Exclude the pictures, then quote exactly the lines from the one holding "763x409 pixels. How" through the last line of the records.

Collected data
════════════════

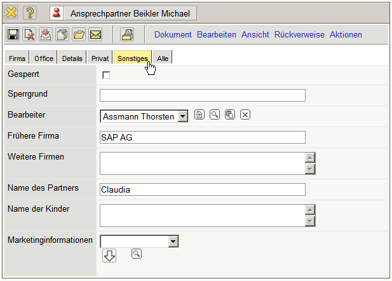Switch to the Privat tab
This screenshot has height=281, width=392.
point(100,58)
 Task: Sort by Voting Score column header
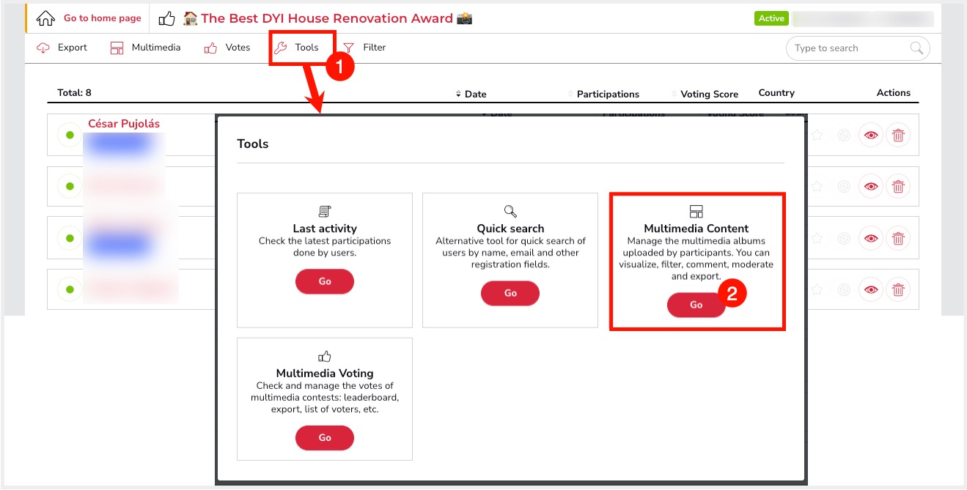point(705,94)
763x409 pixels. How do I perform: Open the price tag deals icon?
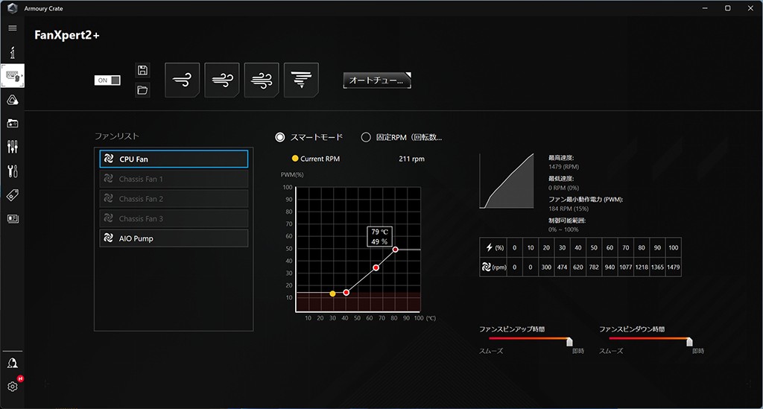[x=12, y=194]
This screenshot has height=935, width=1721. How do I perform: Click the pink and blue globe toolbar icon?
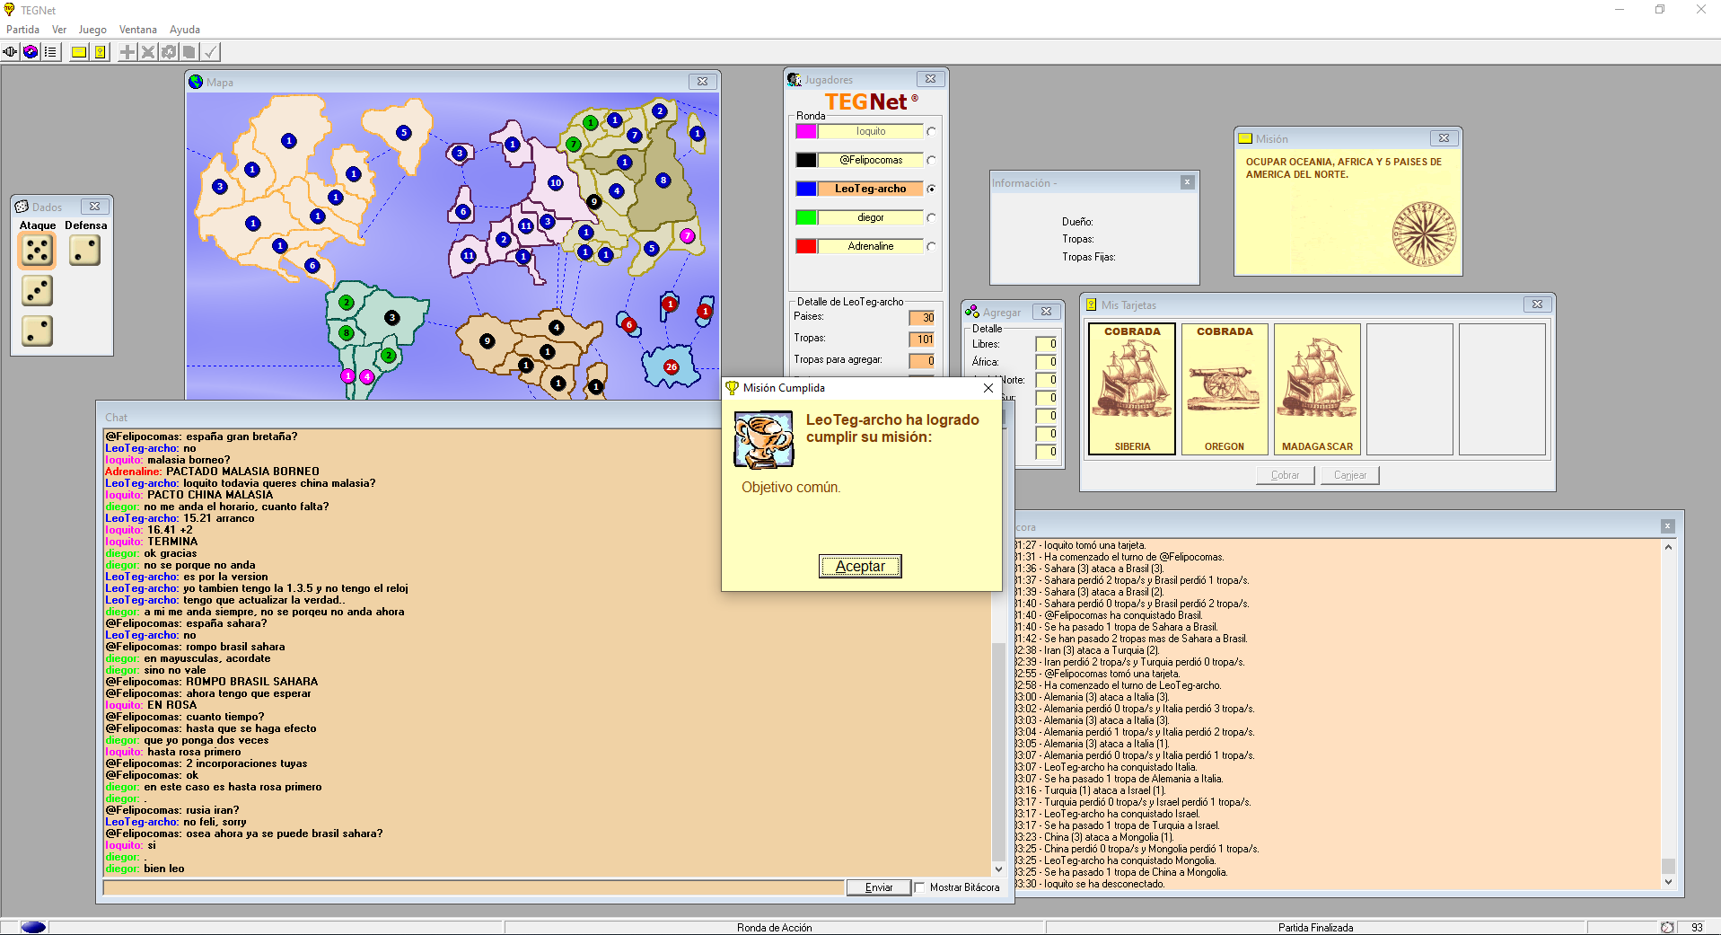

════════════════

Expected answer:
763x409 pixels. How do I perform: Open the price tag deals icon?
[x=12, y=194]
This screenshot has height=935, width=1721. How do I perform: Click the pink and blue globe toolbar icon?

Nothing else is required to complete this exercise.